The task ::
Convert every line of the rows below into a JSON list of strings, one string per line, leaving out blank lines.

Dataset entries ::
'''
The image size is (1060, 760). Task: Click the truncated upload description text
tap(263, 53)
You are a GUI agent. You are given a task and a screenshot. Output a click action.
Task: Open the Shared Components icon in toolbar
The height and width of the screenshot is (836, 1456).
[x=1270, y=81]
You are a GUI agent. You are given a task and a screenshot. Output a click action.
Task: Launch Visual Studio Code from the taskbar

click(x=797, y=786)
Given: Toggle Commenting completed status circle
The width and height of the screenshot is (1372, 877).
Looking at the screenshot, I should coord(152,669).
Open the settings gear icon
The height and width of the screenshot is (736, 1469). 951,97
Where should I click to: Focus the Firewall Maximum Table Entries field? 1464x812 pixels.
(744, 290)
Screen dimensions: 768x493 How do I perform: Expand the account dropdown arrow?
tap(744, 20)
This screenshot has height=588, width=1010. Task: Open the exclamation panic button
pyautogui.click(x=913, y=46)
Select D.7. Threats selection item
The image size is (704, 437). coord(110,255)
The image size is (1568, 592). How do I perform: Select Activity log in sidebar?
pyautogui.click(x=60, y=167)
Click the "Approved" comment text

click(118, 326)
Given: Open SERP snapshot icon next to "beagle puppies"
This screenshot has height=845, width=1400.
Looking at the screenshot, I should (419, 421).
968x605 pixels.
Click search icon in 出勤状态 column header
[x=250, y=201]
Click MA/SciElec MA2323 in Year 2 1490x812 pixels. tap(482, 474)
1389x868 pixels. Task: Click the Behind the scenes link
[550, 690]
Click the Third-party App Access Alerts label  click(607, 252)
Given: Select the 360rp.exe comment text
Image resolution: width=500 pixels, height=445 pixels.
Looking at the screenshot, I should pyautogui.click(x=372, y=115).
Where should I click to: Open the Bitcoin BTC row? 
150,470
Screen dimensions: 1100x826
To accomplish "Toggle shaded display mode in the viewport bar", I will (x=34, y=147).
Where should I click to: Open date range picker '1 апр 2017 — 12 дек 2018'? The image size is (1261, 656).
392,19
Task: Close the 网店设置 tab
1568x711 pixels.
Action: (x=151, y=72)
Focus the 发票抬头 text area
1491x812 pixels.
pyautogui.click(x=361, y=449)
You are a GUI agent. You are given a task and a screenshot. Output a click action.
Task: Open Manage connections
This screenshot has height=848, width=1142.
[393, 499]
'''
The output ::
[
  "The image size is (1060, 760). Task: Click the truncated upload description text",
  "tap(263, 53)",
  "You are a GUI agent. You are given a task and a screenshot. Output a click action.",
  "Task: Open the Shared Components icon in toolbar",
  "The height and width of the screenshot is (836, 1456).",
  "[x=1270, y=81]",
  "You are a GUI agent. You are given a task and a screenshot. Output a click action.",
  "Task: Launch Visual Studio Code from the taskbar",
  "click(x=797, y=786)",
  "Given: Toggle Commenting completed status circle",
  "The width and height of the screenshot is (1372, 877).",
  "Looking at the screenshot, I should coord(152,669).",
  "Open the settings gear icon",
  "The height and width of the screenshot is (736, 1469). 951,97",
  "Where should I click to: Focus the Firewall Maximum Table Entries field? 1464x812 pixels.",
  "(744, 290)",
  "Screen dimensions: 768x493 How do I perform: Expand the account dropdown arrow?",
  "tap(744, 20)",
  "This screenshot has height=588, width=1010. Task: Open the exclamation panic button",
  "pyautogui.click(x=913, y=46)",
  "Select D.7. Threats selection item",
  "The image size is (704, 437). coord(110,255)",
  "The image size is (1568, 592). How do I perform: Select Activity log in sidebar?",
  "pyautogui.click(x=60, y=167)",
  "Click the \"Approved\" comment text",
  "click(118, 326)",
  "Given: Open SERP snapshot icon next to \"beagle puppies\"",
  "This screenshot has height=845, width=1400.",
  "Looking at the screenshot, I should (419, 421).",
  "968x605 pixels.",
  "Click search icon in 出勤状态 column header",
  "[x=250, y=201]",
  "Click MA/SciElec MA2323 in Year 2 1490x812 pixels. tap(482, 474)",
  "1389x868 pixels. Task: Click the Behind the scenes link",
  "[550, 690]",
  "Click the Third-party App Access Alerts label  click(607, 252)",
  "Given: Select the 360rp.exe comment text",
  "Image resolution: width=500 pixels, height=445 pixels.",
  "Looking at the screenshot, I should pyautogui.click(x=372, y=115).",
  "Where should I click to: Open the Bitcoin BTC row? ",
  "150,470",
  "Screen dimensions: 1100x826",
  "To accomplish \"Toggle shaded display mode in the viewport bar\", I will (x=34, y=147).",
  "Where should I click to: Open date range picker '1 апр 2017 — 12 дек 2018'? The image size is (1261, 656).",
  "392,19",
  "Task: Close the 网店设置 tab",
  "1568x711 pixels.",
  "Action: (x=151, y=72)",
  "Focus the 发票抬头 text area",
  "1491x812 pixels.",
  "pyautogui.click(x=361, y=449)",
  "You are a GUI agent. You are given a task and a screenshot. Output a click action.",
  "Task: Open Manage connections",
  "This screenshot has height=848, width=1142.",
  "[393, 499]"
]